Jett continues to love to read, read, read. Coming in close behind would be anything that is technology based and/or anything that he can build or draw. He has an incredible attention span and loves to solve problems. (making math very easy for him!) He has spent a lot of time this year building extreme "forts" with Brady and Reed in our basement, and creating intricate lego and toy robots, cars, etc... He's been bouncing the basketball all year long too, and played a fierce defense on his flag football teams and soccer teams. But I think he liked Art Club the best or his nightly appearence as a sit-down comic at the dinner table. The kid LOVES TO EAT!!!!

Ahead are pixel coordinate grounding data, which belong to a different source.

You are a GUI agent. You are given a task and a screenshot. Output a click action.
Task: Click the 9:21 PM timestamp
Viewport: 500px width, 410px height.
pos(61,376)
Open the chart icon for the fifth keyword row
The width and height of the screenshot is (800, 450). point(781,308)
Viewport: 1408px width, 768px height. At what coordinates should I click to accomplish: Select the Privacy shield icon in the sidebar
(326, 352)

Brady. Brady. Brady. When he's not dancing around or chasing someone he loves games. But not really ones that you have to sit still for too long! Of course he loves basketball, and really excelled this year in flag football as a defensive back, and in soccer as a midfielder and as a goalie. He has a list of other sports that he is ready to try and succeed at, but we're trying to work at a little slower pace! He loves music and people and problem solving. Like his brothers, he is an avid reader and loves math. He loves to try new things and loves attention! (I have NO idea where he got that....) He is also sporting a new smile this year with braces~!

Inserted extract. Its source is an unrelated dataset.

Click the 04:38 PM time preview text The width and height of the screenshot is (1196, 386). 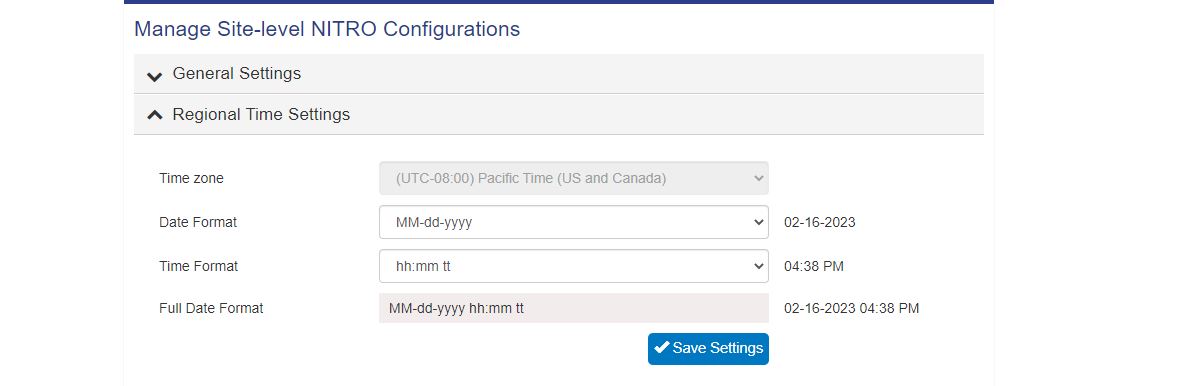(x=814, y=266)
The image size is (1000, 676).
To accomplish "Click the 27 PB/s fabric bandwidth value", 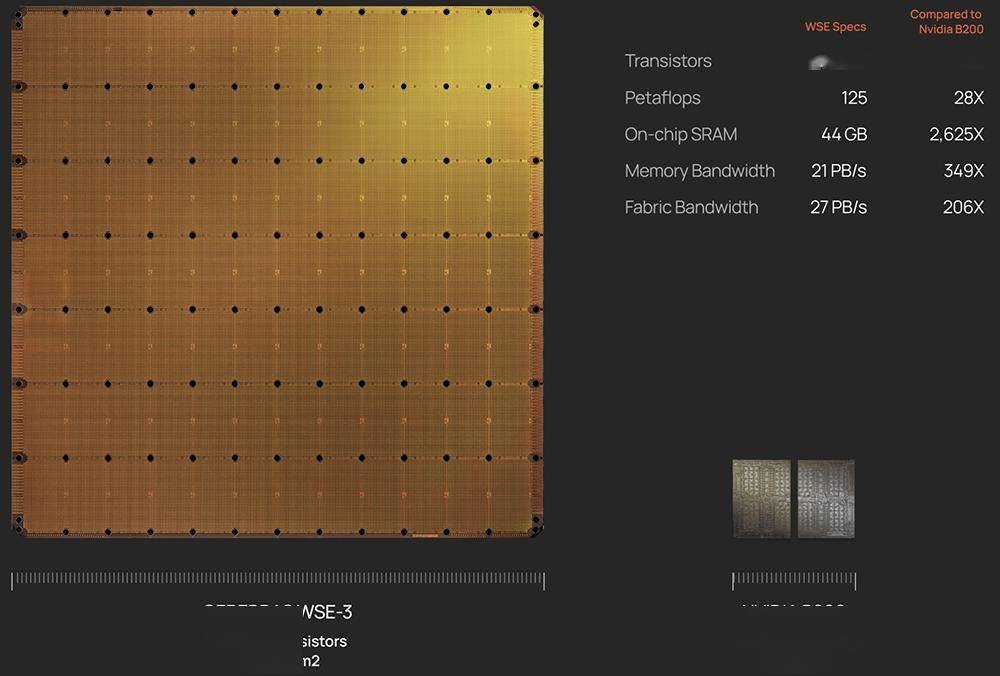I will [838, 207].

The one main thing that all 3 boys have in common for sure is that they LOVE their daddy! TJ has been working and playing hard all year. He is still at eCollege and has added on to his previous legal role now as their VP of Legal Affairs and Technology Partnerships. He is enjoying the responsibiliy and the challenges that come with it. When he is not working he is wrestling with the boys or playing basketball, video games, etc... We were also busy with lots of travel this last year with family trips to Lake Powell, Camping and Puerto Vallarta, and TJ and I were able to get away to Vegas...twice....as well as Aspen and Keystone. I still took my annual girls trip to Mexico and TJ to Austin. So with 11 trips throughout the year, I spent the remainder of my time in the laundry room really! I've also been busy with lots of tennis and being the proud Captain of our tennis team that won 2 championships to advance to State District competitions! Aside from all of this fun, I've also actually been....working! Mountain Occasions is keeping me busy doing what I love! We kicked off the spring organizing the Denver Derby Party, and the summer full of weddings! We met some incredible families and we were so honored to be a part of so many wonderful events.


The holidays were somewhat comfortable and quiet staying home with family. My uncle from Tulsa visited for Thanksgiving and Jaree and Walker came back for another stay over Christmas. Our parents are still part of the "village" spending time with the boys, and building such solid relationships.

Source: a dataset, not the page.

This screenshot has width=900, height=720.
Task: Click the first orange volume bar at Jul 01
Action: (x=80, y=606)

So, as I began this new year with it's usual panic and overwhelming feeling to create long lists of things that I think I should be doing, I am reminding myself to stop. Stop. So much of the time I live my life in the past, or in the future. In the past thinking of things that I've done that I shouldn't have, or how I could have done them better. And the future, thinking about how great things will be once I do steps A, B and C, and how I can do them better. I realize that by doing this I keep missing things in the present. Just missing little moments that are more important than anything I may have done before or anything that is to come. So, this year's "resolution" if I must use a word, is to just live in my present, the best I can. Focus more. Being more efficient with my time. Spending more time with those who make me a better and/or happier person. Paying more attention to every day moments with my family. Spending time doing things I am passionate about, and sharing them with those who care.

Thank you for being someone who cares about our family and I appreciate you being someone who has helped to make me personally, and our family grow and thrive.

Happy New Year. I hope you are living all of the moments of your life too!